MEDIA ADVISORY: 2-3-15 Should controversial assisted reproduction technique be legal?
Hastings Center research scholar is available to discuss ethical questions.
A controversial assisted reproduction technique that could prevent transmission of rare diseases and perhaps address some causes of infertility could soon become legal for the first time. The U.K. is considering whether to permit mitochondrial DNA replacement; it would be the first country to do so. (The House of Commons today approved a bill authorizing the procedure.) The United States is studying the ethical and policy considerations of the technology in a series of meetings that began last week by the Institute of Medicine at the request by the Food and Drug Administration.
Josephine Johnston, director of research at The Hastings Center who studies ethical considerations with assisted reproduction, is available to discuss questions posed by the technique.
Mitochondrial DNA replacement is intended for women with defects in mitochondrial DNA. It creates an embryo with the nuclear DNA (which contains most of the genetic information) from the prospective mother and father and the mitochondrial DNA from a donor without mitochondrial defects. Ethical objections center on the technique’s genetic effect on future generations: unlike other human assisted reproduction technologies, it would alter the germline, meaning that mitochondrial DNA would be passed on by daughters to their offspring. Some people think this kind of genetic alteration oversteps the proper role of humans in procreation and, indeed, evolution. Critics are also concerned that this technology could open the door to producing “designer babies”—children who are not simply free of severe genetic diseases but are also genetically selected for traits such as eye color or intelligence.

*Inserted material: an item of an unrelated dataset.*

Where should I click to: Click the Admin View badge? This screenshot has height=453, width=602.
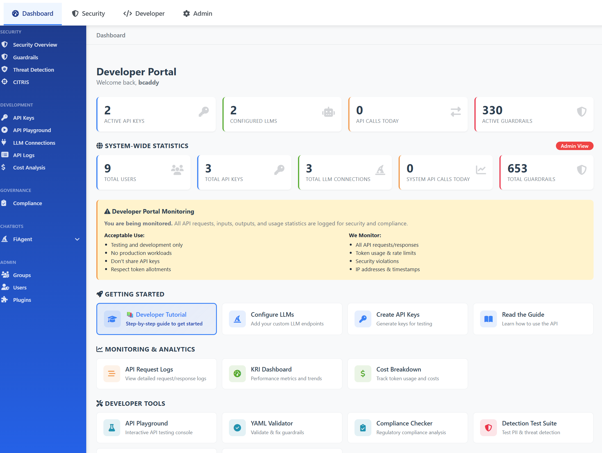tap(574, 146)
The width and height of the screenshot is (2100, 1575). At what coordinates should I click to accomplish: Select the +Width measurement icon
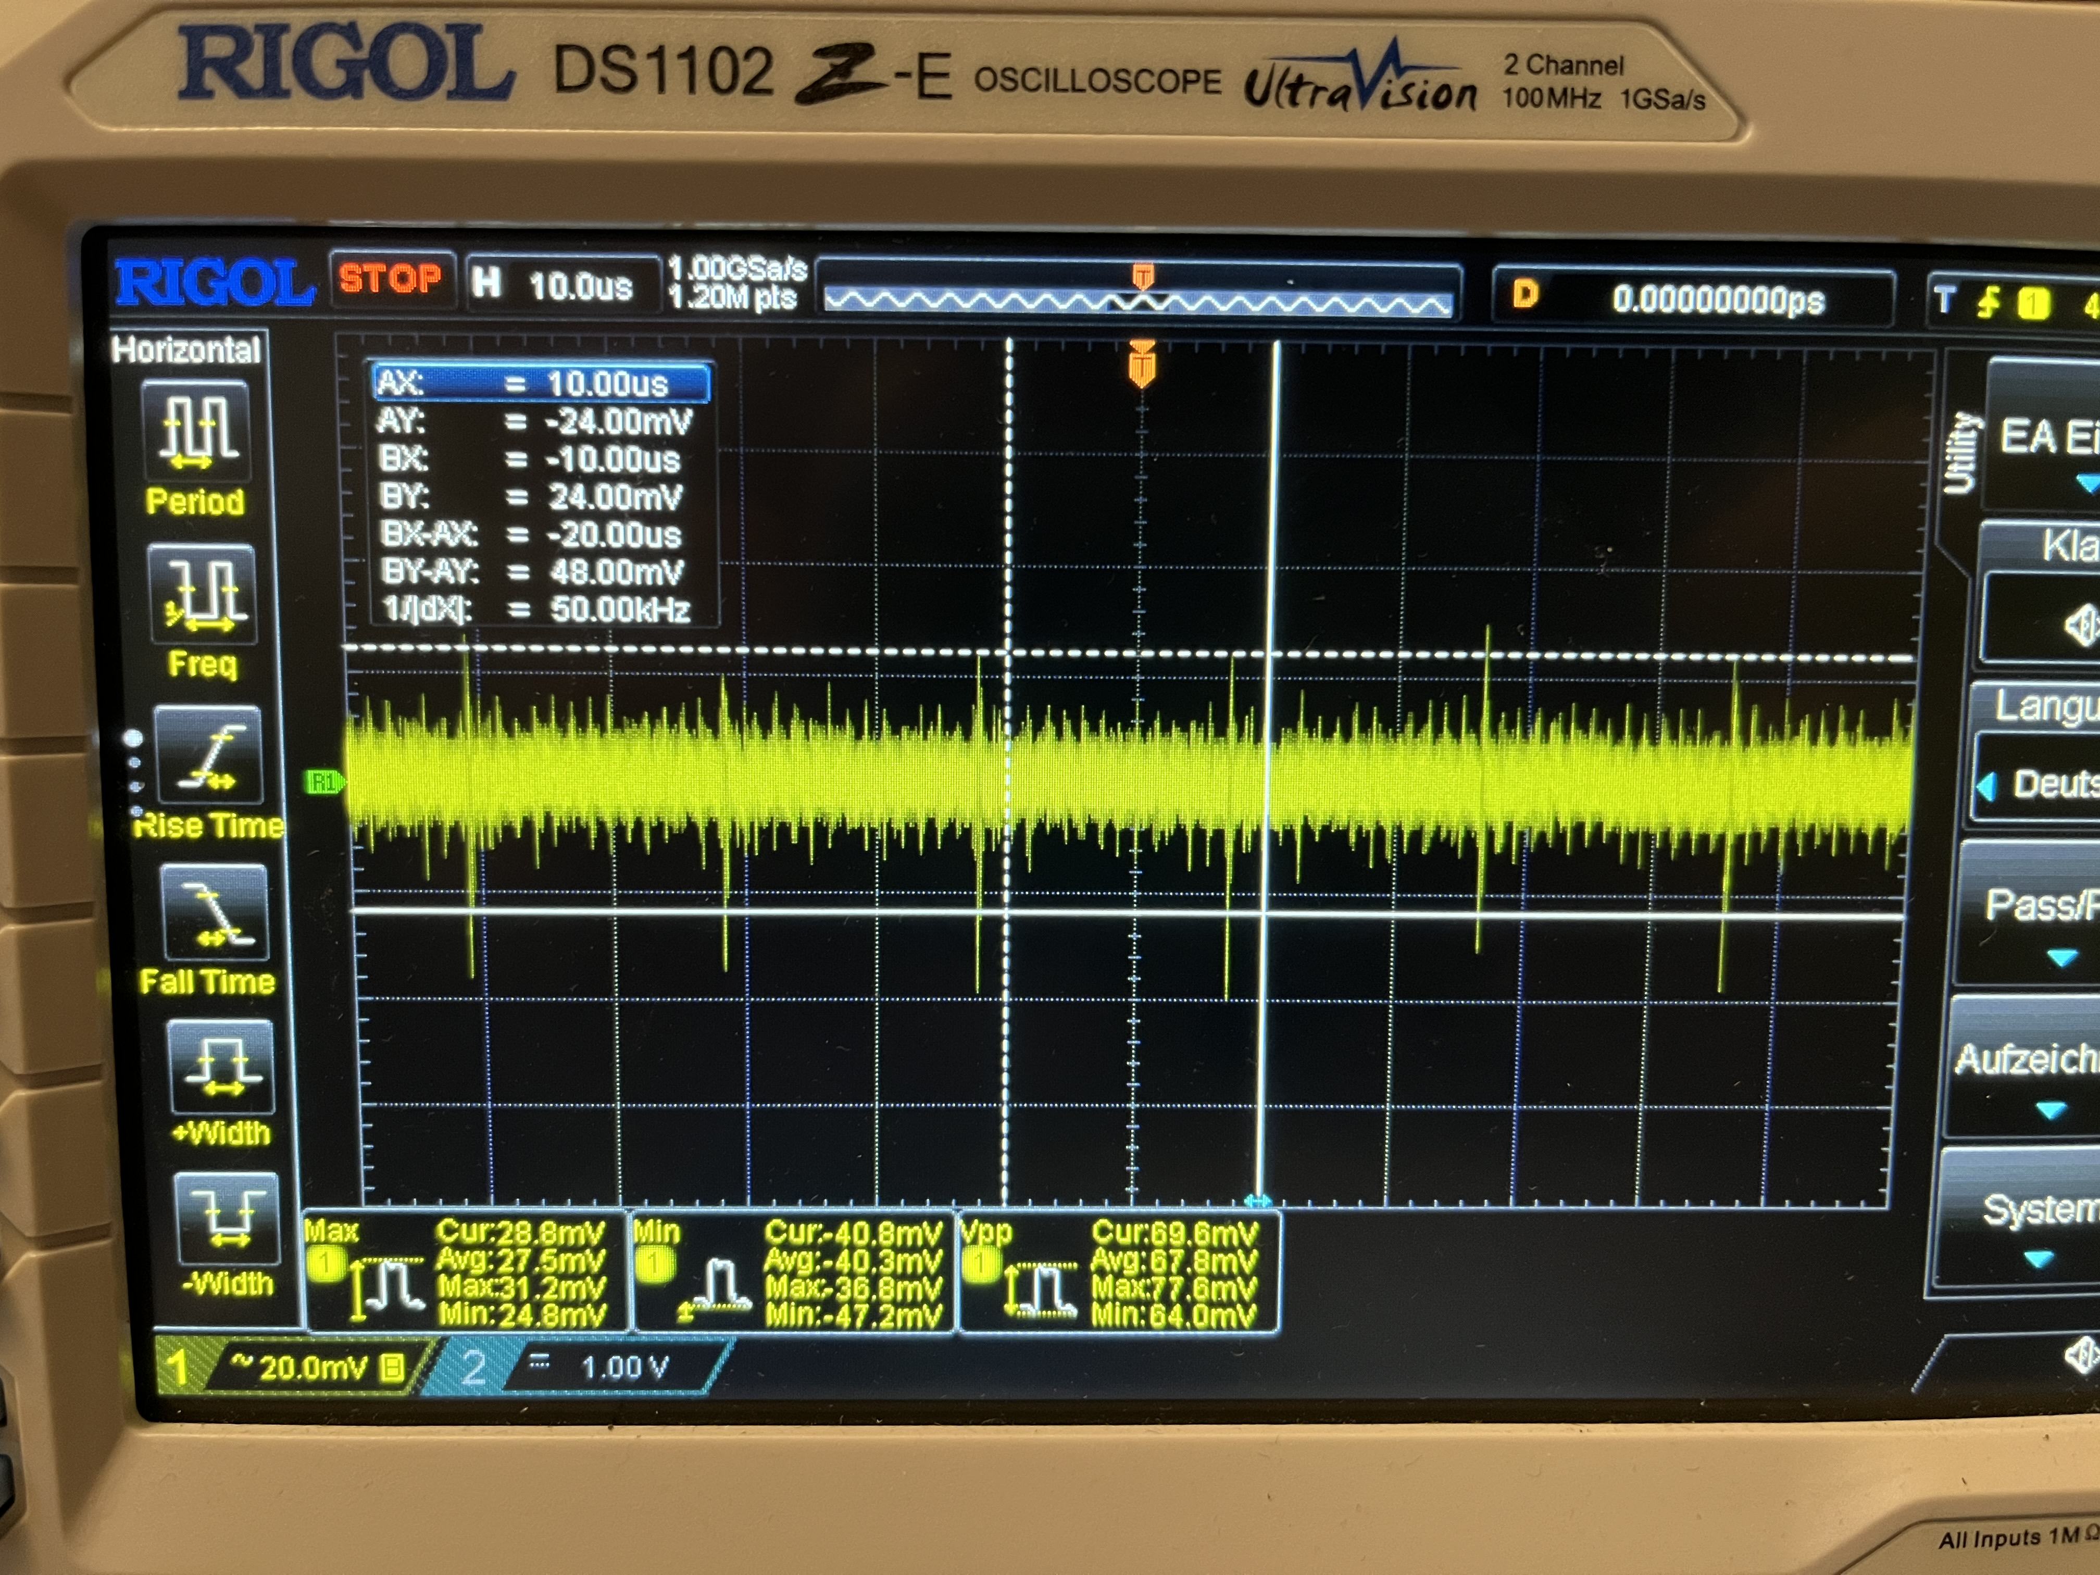tap(221, 1066)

“The U.K. draft regulations appear reasonable,” says Johnston. “The U.K. has a highly developed process for regulating and overseeing the development and conduct of reproductive technologies, which includes public consultation. The parliamentary vote on the proposed regulations is the final step in a process that began seven years ago. The U.S. could learn a lot from its deliberate, careful process and regulatory system in this area.”
The technique is sometimes called “three-parent IVF,” but Johnston says that this term is misleading. “My view is that any children born from this technology would not have three parents,” she says. “A sperm donor is not a legal or social parent, and neither is an egg donor. I do not see why we would think that someone who donates mitochondrial DNA would be either.”